INADMISSIBILIDADE. SÚMULAS N. 5 E 7 DO STJ. DECISÃO MANTIDA.

1. Inexiste afronta ao art. 1.022 do CPC/2015 quando a Corte local
pronunciou-se, de forma clara e suficiente, acerca das questões suscitadas
nos autos, manifestando-se sobre todos os argumentos que, em tese, poderiam
infirmar a conclusão adotada pelo Juízo.

2. Inadmissível o recurso especial quando o entendimento adotado pelo

Tribunal de origem coincide com a jurisprudência do STJ (Súmulas n. 83 e
568 do STJ).

3. Nos termos da jurisprudência desta Corte, "o magistrado, destinatário final
da prova, pode, de maneira fundamentada, indeferir a produção de provas e
diligências protelatórias, desnecessárias ou impertinentes.
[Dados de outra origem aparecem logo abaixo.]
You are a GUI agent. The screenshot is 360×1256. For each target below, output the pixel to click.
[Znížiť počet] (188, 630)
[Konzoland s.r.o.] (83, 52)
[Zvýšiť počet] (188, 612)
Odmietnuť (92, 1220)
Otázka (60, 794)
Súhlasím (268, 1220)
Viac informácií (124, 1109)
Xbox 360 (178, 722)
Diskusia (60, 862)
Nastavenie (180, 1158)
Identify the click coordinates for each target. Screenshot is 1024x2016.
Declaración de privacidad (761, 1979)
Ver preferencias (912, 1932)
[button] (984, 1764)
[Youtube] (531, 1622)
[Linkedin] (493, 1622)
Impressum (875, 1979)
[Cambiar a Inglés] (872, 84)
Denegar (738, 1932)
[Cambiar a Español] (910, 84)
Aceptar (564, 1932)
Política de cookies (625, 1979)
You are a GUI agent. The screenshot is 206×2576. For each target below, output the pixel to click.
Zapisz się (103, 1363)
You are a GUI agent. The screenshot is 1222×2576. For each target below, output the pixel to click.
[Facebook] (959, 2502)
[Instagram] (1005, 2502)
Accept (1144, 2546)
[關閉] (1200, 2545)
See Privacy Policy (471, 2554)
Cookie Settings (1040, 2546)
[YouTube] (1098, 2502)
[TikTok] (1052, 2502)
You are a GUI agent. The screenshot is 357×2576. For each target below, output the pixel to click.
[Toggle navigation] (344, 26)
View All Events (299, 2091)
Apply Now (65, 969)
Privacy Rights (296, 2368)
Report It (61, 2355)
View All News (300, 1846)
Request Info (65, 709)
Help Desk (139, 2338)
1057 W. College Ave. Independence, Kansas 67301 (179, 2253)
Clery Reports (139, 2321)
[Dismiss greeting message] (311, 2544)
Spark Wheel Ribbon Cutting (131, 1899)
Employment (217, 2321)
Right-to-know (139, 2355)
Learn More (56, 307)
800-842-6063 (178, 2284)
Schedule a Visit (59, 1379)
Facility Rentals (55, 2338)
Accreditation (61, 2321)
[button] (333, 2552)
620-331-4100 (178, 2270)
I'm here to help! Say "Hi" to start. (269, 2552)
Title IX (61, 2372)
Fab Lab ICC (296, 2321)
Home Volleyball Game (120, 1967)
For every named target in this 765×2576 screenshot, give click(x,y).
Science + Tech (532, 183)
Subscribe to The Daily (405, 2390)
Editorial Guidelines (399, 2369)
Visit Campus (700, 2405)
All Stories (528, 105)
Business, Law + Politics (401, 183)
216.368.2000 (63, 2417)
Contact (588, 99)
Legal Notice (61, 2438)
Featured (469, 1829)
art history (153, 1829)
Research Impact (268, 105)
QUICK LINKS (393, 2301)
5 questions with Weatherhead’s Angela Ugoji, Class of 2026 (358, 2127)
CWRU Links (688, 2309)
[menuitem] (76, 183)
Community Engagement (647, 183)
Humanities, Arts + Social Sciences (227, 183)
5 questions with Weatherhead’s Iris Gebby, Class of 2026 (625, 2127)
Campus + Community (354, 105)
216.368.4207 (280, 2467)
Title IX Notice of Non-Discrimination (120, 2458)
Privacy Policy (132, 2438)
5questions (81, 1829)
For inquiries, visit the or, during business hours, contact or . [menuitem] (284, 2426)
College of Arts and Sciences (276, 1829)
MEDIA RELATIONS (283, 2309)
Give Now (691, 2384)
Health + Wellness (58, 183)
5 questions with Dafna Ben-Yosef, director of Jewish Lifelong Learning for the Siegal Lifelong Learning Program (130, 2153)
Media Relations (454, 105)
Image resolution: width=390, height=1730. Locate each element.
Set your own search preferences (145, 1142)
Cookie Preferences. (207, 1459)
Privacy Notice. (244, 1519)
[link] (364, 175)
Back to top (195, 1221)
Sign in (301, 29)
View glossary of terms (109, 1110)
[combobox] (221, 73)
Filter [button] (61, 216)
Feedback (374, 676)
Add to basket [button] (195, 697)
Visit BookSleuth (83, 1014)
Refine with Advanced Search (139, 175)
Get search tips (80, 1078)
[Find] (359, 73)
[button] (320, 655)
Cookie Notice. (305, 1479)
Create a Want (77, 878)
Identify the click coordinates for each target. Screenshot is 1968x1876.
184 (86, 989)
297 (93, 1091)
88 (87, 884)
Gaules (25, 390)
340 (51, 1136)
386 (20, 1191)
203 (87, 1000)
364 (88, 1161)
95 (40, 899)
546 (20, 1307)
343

Não caracteriza
cerceamento de defesa o julgamento antecipado da lide sem a produção das
provas requeridas pela parte consideradas desnecessárias pelo juízo, desde
que devidamente fundamentado" (AgInt no AREsp n. 1.903.083/DF, Relator
Ministro JOÃO OTÁVIO DE NORONHA, QUARTA TURMA, julgado em
3/4/2023, DJe de 11/4/2023).

4. O recurso especial não comporta exame de questões que impliquem
revolvimento do contexto fático-probatório dos autos (Súmula n. 7 do STJ).

5. No caso concreto, o Tribunal de origem concluiu pela prescindibilidade da
prova e pela ausência de cerceamento de defesa. Entender de modo contrário
demandaria nova análise dos elementos fáticos dos autos, inviável em recurso
especial, ante o óbice da referida súmula.

6. É vedado em recurso especial analisar questões que demandem
interpretação de cláusulas contratuais e reexame de fatos e provas constantes
dos autos (Súmulas n. 5 e 7 do STJ).

7. Alterar o acórdão impugnado quanto à doação e à exclusão do bem da
partilha demandaria reavaliação do contrato e incursão no campo fático-
probatório, providências não admitidas na via especial, conforme as
mencionadas súmulas.

8. Agravo interno a que se nega provimento."